DISCRIMINATION AGAINST ABORIGINAL WOMEN
RAMPANT IN FEDERAL PRISONS
CLAIMS THE NATIVE WOMEN’S ASSOCAITIONA OF CANADA
OTTAWA—(May
14, 2003)—“Discrimination against Aboriginal women is rampant
in Canada’s federal prisons,” says the Native Women’s Association
of Canada. The national organization representing Canada’s Aboriginal
women coast-to-coast condemns the Government of Canada for their oppressive
tactics against Aboriginal female prisoners.
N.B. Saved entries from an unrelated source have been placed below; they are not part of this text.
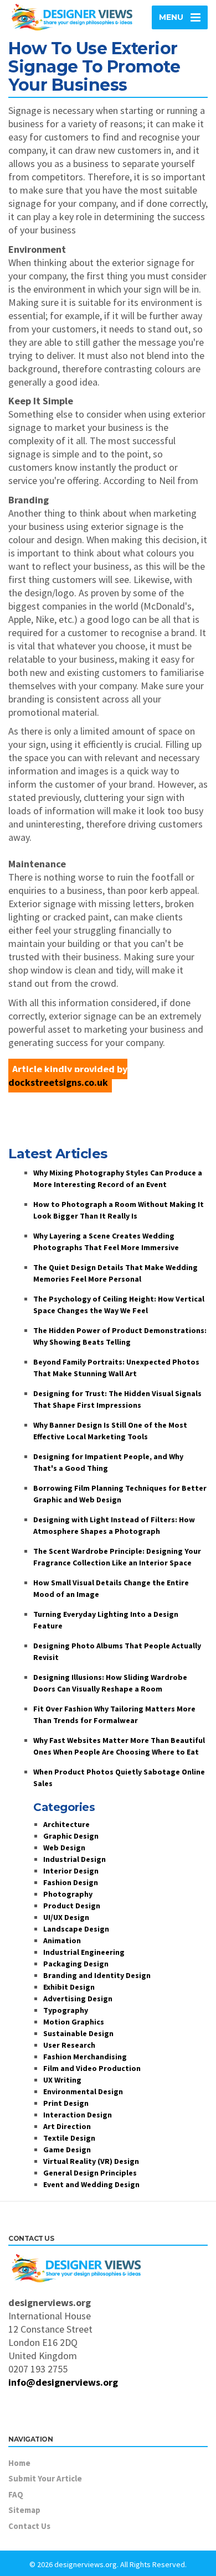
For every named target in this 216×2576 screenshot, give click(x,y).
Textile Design (69, 2138)
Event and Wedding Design (91, 2184)
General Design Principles (90, 2173)
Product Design (71, 1906)
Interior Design (71, 1871)
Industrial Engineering (84, 1952)
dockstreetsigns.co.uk (58, 1082)
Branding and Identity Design (97, 1975)
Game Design (67, 2150)
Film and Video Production (92, 2068)
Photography (67, 1894)
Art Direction (67, 2126)
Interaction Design (77, 2115)
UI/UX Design (66, 1917)
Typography (65, 2010)
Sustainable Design (78, 2033)
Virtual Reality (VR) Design (91, 2161)
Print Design (66, 2103)
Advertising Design (77, 1998)
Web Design (64, 1847)
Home (19, 2463)
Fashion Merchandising (85, 2057)
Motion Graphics (73, 2022)
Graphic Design (71, 1836)
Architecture (66, 1824)
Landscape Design (76, 1929)
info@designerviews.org (63, 2382)
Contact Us (29, 2526)
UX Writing (62, 2080)
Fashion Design (70, 1882)
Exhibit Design (69, 1987)
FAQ (15, 2494)
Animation (62, 1940)
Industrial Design (74, 1859)
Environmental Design (83, 2091)
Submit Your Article (45, 2478)
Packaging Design (76, 1964)
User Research (69, 2045)
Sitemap (24, 2510)
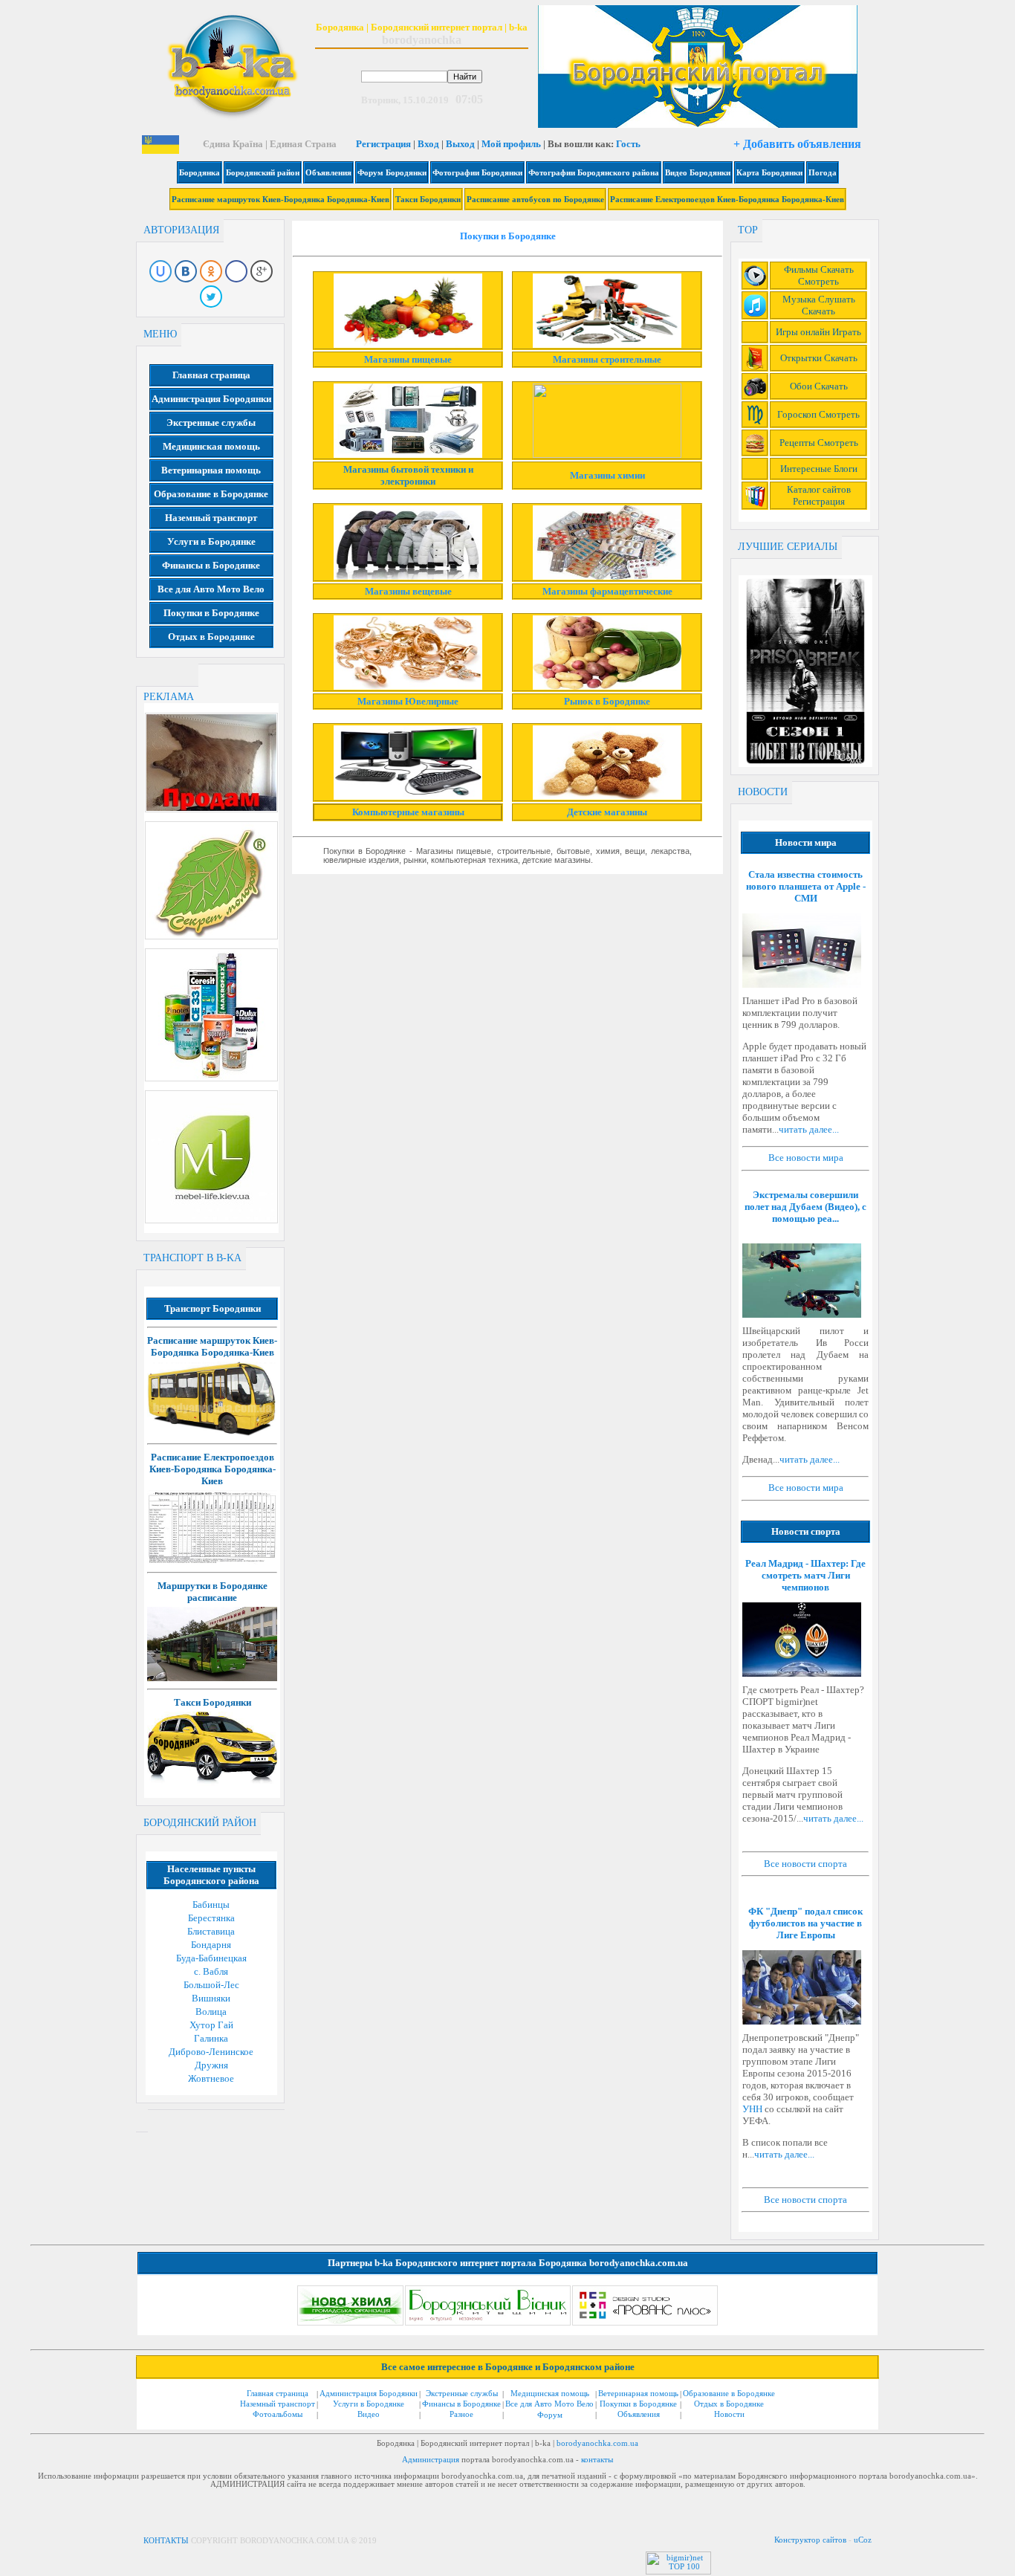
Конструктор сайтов (810, 2539)
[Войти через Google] (261, 271)
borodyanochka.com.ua (597, 2443)
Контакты (166, 2540)
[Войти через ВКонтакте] (186, 271)
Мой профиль (511, 143)
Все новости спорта (805, 1863)
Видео (368, 2414)
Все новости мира (805, 1157)
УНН (752, 2108)
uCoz (863, 2539)
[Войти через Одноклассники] (211, 271)
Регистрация (383, 143)
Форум (549, 2415)
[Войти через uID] (160, 271)
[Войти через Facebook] (236, 271)
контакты (597, 2460)
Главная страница (277, 2393)
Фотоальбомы (277, 2414)
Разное (461, 2414)
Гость (628, 143)
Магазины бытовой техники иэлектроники (408, 475)
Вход (428, 143)
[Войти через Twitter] (211, 296)
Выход (460, 143)
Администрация (430, 2460)
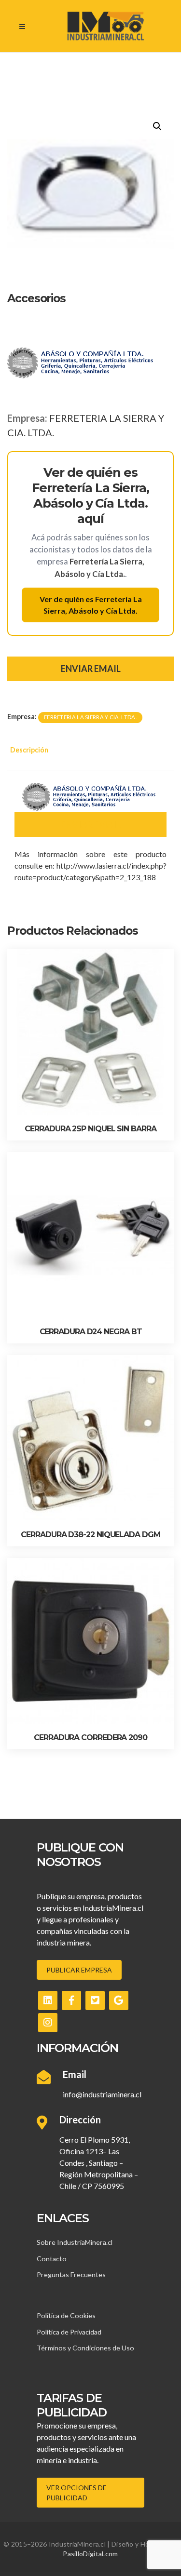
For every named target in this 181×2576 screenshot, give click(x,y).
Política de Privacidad (69, 2332)
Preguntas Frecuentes (71, 2274)
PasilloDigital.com (90, 2553)
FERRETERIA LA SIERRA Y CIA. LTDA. (90, 717)
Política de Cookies (66, 2315)
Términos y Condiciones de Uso (85, 2348)
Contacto (52, 2258)
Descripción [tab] (29, 750)
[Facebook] (71, 2000)
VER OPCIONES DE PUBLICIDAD (76, 2492)
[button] (157, 126)
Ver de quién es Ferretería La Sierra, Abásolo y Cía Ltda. (91, 604)
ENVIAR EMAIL (91, 668)
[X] (95, 2000)
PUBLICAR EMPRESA (79, 1970)
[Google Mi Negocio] (118, 2000)
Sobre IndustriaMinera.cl (74, 2242)
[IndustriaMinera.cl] (105, 26)
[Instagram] (47, 2022)
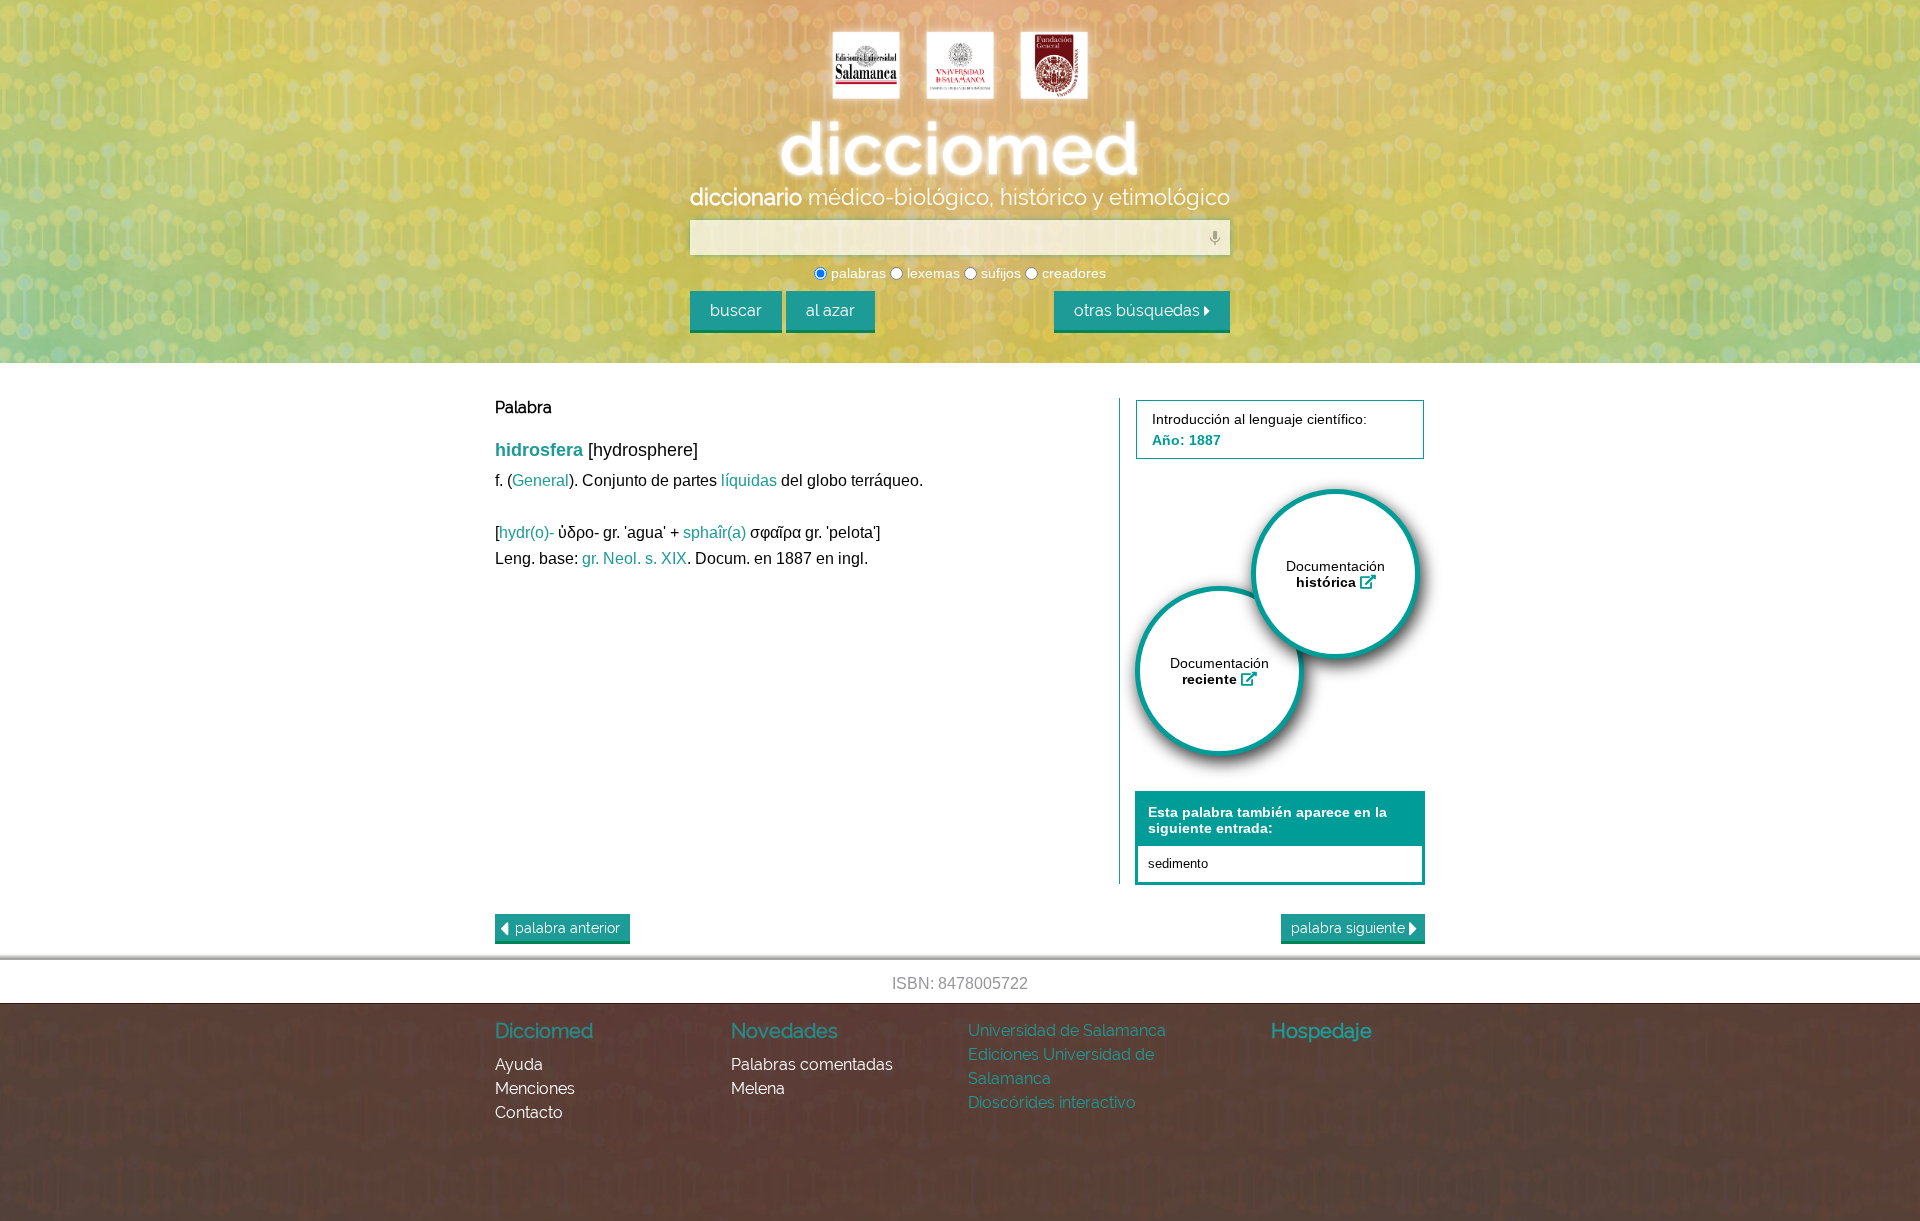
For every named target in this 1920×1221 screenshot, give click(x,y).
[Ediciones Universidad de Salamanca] (866, 67)
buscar (736, 310)
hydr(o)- (526, 532)
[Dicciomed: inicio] (960, 149)
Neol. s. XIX (645, 558)
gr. (590, 558)
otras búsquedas (1139, 310)
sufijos (999, 273)
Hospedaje (1321, 1031)
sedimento (1178, 863)
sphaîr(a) (714, 532)
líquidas (749, 480)
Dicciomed (544, 1031)
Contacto (529, 1112)
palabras (856, 273)
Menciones (535, 1088)
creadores (1072, 273)
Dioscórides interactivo (1052, 1102)
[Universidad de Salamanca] (960, 67)
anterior (567, 928)
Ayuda (519, 1064)
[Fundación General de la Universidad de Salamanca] (1054, 67)
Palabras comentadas (812, 1064)
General (540, 480)
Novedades (784, 1031)
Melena (758, 1088)
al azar (830, 310)
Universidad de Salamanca (1067, 1030)
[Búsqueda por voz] (1215, 237)
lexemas (931, 273)
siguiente (1350, 928)
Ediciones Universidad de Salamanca (1061, 1066)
It was the disproportionately
large number of suicides in prison by Aboriginal female offenders
that lead to the closure of the notorious Prison for Women in Kingston,
Ontario, and to the opening of five new regional women’s prisons.
At this time many of our women are still serving oppressive time in
men’s prisons or are locked away in maximum security cells, unable
to access the necessary programs and services related to their increased
potential for successful reintegration and timely release back into
the community. “Aboriginal female offenders have always been subjected
to the harshest treatment imaginable and it is in part the treatment
of Aboriginal women prisoners at the Prison for Women that lead to
the Commission of Inquiry into Certain Events at: the Prison for
Women in Kingston by Justice L. Arbour [Ottawa: Public Works
and Government Services, Canada, 1996].
While making up less than 2 per cent of Canada’s population, Aboriginal
female offenders make up 27 per cent of all women serving federal time.
Aboriginal women are further oppressed when you consider that they make up
50 per cent of women who are classified as ‘maximum security’ prisoners.